→ **Исходный фрагмент**
⁂

И, в конце концов, выход из кризиса, в котором мы сейчас находимся.
НЕКЛЕССА: Знаете, Дан, я вот вас слушаю... О, простите, у нас здесь ещё вопросы по Интернету: «Инновация, как продукт, требует подпитки со стороны фундаментальных исследований. И необходим мост, соединяющий фундаментальные исследования с инновациями. В СССР с этим обстояло очень плохо. А как сейчас?» Это спрашивает Андрей.
МЕДОВНИКОВ: Сейчас, пожалуй, ещё хуже. Дело в том, что моя точка зрения, личная, ну, не только личная, но всего бюро «Эксперта» следующая. В Советском Союзе всё же была некая централизация. Мы сейчас все не любим централизацию, мы говорим, что она не нужна, что нужен свободный рынок и так далее. Но характер научно-технологической информации таков, что нужно более-менее организованно выстроенное экспертное сообщество, которое может оценивать, а потом какой-то политический орган сможет принимать решения.
НЕКЛЕССА: Политический орган?
МЕДОВНИКОВ: Да, политический орган.
НЕКЛЕССА: Не экспертное сообщество?

⁂

→ **Раздел данных**
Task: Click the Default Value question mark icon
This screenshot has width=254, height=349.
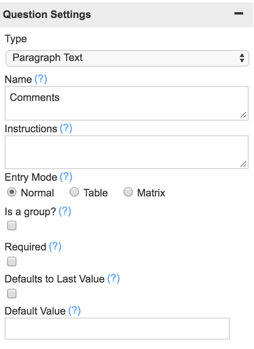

⁂

→ **Вопросы для разбора**
[1] Выпишите из фрагмента дословно отрывок, начиная со слов «НЕКЛЕССА: Знаете, Дан, я» и заканчивая словами «сможет принимать решения.».
[2] Как, по словам Медовникова во фрагменте, сейчас обстоит дело со связью фундаментальных исследований и инноваций по сравнению с СССР?
Данные не связаны с фрагментом и представляют собой отдельный материал.

→ **Результаты заданий**
[1]
НЕКЛЕССА: Знаете, Дан, я вот вас слушаю... О, простите, у нас здесь ещё вопросы по Интернету: «Инновация, как продукт, требует подпитки со стороны фундаментальных исследований. И необходим мост, соединяющий фундаментальные исследования с инновациями. В СССР с этим обстояло очень плохо. А как сейчас?» Это спрашивает Андрей.
МЕДОВНИКОВ: Сейчас, пожалуй, ещё хуже. Дело в том, что моя точка зрения, личная, ну, не только личная, но всего бюро «Эксперта» следующая. В Советском Союзе всё же была некая централизация. Мы сейчас все не любим централизацию, мы говорим, что она не нужна, что нужен свободный рынок и так далее. Но характер научно-технологической информации таков, что нужно более-менее организованно выстроенное экспертное сообщество, которое может оценивать, а потом какой-то политический орган сможет принимать решения.

[2] Сейчас, пожалуй, ещё хуже, чем в СССР.